• [Activity] Restate the material verbatim, every line included.

Records shown START

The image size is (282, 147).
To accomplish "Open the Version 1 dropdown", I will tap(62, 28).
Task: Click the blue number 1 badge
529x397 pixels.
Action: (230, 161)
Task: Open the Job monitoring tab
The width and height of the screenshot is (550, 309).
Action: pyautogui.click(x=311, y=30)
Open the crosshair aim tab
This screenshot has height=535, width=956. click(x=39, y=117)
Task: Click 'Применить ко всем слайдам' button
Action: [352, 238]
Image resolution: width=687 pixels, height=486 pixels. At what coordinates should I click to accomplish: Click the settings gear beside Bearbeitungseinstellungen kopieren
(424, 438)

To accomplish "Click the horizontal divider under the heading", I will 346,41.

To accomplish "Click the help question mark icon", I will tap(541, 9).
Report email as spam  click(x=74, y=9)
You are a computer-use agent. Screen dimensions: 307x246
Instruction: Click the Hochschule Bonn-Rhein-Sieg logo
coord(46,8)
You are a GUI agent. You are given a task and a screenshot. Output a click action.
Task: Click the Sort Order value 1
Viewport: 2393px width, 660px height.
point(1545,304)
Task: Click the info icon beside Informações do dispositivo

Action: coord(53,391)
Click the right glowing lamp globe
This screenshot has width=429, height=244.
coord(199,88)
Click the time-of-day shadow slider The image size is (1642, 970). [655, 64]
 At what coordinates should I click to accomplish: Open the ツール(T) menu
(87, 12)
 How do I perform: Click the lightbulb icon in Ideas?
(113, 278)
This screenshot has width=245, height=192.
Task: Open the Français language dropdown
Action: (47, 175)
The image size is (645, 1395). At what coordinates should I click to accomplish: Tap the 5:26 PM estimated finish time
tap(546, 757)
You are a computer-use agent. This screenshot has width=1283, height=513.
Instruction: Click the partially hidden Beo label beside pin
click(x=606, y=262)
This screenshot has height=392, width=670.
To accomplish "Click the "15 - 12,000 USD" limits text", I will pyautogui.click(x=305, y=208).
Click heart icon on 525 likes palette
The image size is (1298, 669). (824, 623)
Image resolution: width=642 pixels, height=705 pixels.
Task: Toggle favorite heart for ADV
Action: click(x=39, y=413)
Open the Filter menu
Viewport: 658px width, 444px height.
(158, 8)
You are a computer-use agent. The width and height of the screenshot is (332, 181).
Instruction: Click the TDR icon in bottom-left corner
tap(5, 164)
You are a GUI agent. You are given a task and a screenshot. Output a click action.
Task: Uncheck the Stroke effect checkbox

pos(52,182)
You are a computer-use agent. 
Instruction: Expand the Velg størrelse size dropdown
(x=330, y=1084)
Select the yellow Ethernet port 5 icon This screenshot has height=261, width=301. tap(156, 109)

Records shown END

• [Problem solution]
The image size is (282, 147).
To accomplish "Open the Version 1 dropdown", I will tap(62, 28).
Task: Click the blue number 1 badge
529x397 pixels.
Action: (230, 161)
Task: Open the Job monitoring tab
The width and height of the screenshot is (550, 309).
Action: pyautogui.click(x=311, y=30)
Open the crosshair aim tab
This screenshot has height=535, width=956. click(x=39, y=117)
Task: Click 'Применить ко всем слайдам' button
Action: [352, 238]
Image resolution: width=687 pixels, height=486 pixels. At what coordinates should I click to accomplish: Click the settings gear beside Bearbeitungseinstellungen kopieren
(424, 438)

To accomplish "Click the horizontal divider under the heading", I will 346,41.

To accomplish "Click the help question mark icon", I will tap(541, 9).
Report email as spam  click(x=74, y=9)
You are a computer-use agent. Screen dimensions: 307x246
Instruction: Click the Hochschule Bonn-Rhein-Sieg logo
coord(46,8)
You are a GUI agent. You are given a task and a screenshot. Output a click action.
Task: Click the Sort Order value 1
Viewport: 2393px width, 660px height.
point(1545,304)
Task: Click the info icon beside Informações do dispositivo

Action: coord(53,391)
Click the right glowing lamp globe
This screenshot has width=429, height=244.
coord(199,88)
Click the time-of-day shadow slider The image size is (1642, 970). [655, 64]
 At what coordinates should I click to accomplish: Open the ツール(T) menu
(87, 12)
 How do I perform: Click the lightbulb icon in Ideas?
(113, 278)
This screenshot has width=245, height=192.
Task: Open the Français language dropdown
Action: (47, 175)
The image size is (645, 1395). At what coordinates should I click to accomplish: Tap the 5:26 PM estimated finish time
tap(546, 757)
You are a computer-use agent. This screenshot has width=1283, height=513.
Instruction: Click the partially hidden Beo label beside pin
click(x=606, y=262)
This screenshot has height=392, width=670.
To accomplish "Click the "15 - 12,000 USD" limits text", I will pyautogui.click(x=305, y=208).
Click heart icon on 525 likes palette
The image size is (1298, 669). (824, 623)
Image resolution: width=642 pixels, height=705 pixels.
Task: Toggle favorite heart for ADV
Action: click(x=39, y=413)
Open the Filter menu
Viewport: 658px width, 444px height.
(158, 8)
You are a computer-use agent. The width and height of the screenshot is (332, 181).
Instruction: Click the TDR icon in bottom-left corner
tap(5, 164)
You are a GUI agent. You are given a task and a screenshot. Output a click action.
Task: Uncheck the Stroke effect checkbox

pos(52,182)
You are a computer-use agent. 
Instruction: Expand the Velg størrelse size dropdown
(x=330, y=1084)
Select the yellow Ethernet port 5 icon This screenshot has height=261, width=301. tap(156, 109)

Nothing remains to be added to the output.